Conséquences sur la stratégie d’investissement
Dans les villes soumises à l’encadrement, la rentabilité se joue davantage sur le prix d’achat que sur le loyer. Payer un bien au prix fort en espérant compenser par un loyer élevé n’est plus possible. En revanche, un achat négocié dans une ville où les prix ont baissé, combiné à un loyer au plafond autorisé, peut encore dégager un rendement correct.
Les retours terrain divergent sur l’impact réel de l’encadrement. Certains propriétaires constatent une stabilisation de leurs locataires (moins de turnover), d’autres pointent une compression des marges qui rend la gestion locative moins intéressante une fois les charges et la fiscalité déduites.

SCPI et investissement immobilier indirect : ce que montrent les données récentes
Les SCPI (sociétés civiles de placement immobilier) constituent une alternative à l’investissement en direct. Elles permettent d’accéder à un portefeuille diversifié de biens immobiliers sans gérer directement les locataires ni les travaux.
Les dernières années ont mis en lumière un phénomène que beaucoup d’investisseurs n’avaient pas anticipé : la valeur de reconstitution de certaines SCPI a été révisée à la baisse. Cela signifie que le prix de la part peut diminuer, même si les loyers encaissés restent stables. Ce mécanisme rappelle que la SCPI n’est pas un placement garanti.
Pour autant, les SCPI orientées vers des secteurs résilients (santé, logistique, éducation) ou vers des marchés européens où les taux de rendement restent plus favorables continuent de distribuer des revenus réguliers.
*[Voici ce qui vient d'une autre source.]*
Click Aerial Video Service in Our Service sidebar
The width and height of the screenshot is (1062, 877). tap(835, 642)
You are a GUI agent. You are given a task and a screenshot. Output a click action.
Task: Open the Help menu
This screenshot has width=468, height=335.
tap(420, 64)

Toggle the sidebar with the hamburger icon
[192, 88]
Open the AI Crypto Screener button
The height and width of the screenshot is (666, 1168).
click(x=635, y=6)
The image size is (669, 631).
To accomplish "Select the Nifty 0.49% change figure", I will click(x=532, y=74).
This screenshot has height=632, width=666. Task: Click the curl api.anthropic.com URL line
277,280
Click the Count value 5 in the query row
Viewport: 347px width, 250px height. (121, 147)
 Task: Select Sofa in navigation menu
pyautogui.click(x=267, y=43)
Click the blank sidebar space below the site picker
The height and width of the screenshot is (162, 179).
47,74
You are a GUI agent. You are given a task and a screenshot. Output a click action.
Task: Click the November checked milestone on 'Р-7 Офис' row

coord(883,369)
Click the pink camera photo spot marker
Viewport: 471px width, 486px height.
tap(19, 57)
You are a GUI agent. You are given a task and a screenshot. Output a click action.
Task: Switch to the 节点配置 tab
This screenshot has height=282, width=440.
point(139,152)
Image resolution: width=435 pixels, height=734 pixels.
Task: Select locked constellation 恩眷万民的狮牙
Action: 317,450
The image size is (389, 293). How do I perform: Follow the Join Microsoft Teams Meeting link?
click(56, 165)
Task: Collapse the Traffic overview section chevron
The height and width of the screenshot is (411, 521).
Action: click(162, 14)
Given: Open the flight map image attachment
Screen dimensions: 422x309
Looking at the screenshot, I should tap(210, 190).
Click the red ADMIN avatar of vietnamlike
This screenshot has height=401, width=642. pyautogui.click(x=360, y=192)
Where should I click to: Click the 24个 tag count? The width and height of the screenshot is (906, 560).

Le choix entre SCPI de rendement, SCPI fiscales et SCPI de plus-value dépend du profil de l’investisseur :
- Un objectif de revenus complémentaires oriente vers des SCPI à distribution trimestrielle avec un historique de rendement stable.
- Un objectif de défiscalisation conduit vers des SCPI investies en immobilier résidentiel éligible à des dispositifs fiscaux, avec une durée de détention imposée.
- Un objectif patrimonial à long terme peut justifier des SCPI européennes diversifiées, moins exposées au seul marché français.
Les données disponibles ne permettent pas de conclure qu’un type de SCPI surperforme systématiquement les autres. La sélection repose sur l’adéquation entre la stratégie du fonds et les objectifs personnels de l’investisseur.
Quel que soit le véhicule choisi, direct ou indirect, l’investissement immobilier en 2024 se caractérise par un environnement réglementaire plus contraignant qu’il y a cinq ans. Le rendement ne se décrète plus : il se calcule après prise en compte du DPE, de l’encadrement des loyers, de la fiscalité applicable et des coûts de gestion réels. Les marges d’erreur se sont réduites, et c’est précisément cette rigueur d’analyse qui distingue aujourd’hui un investissement réussi d’un investissement subi.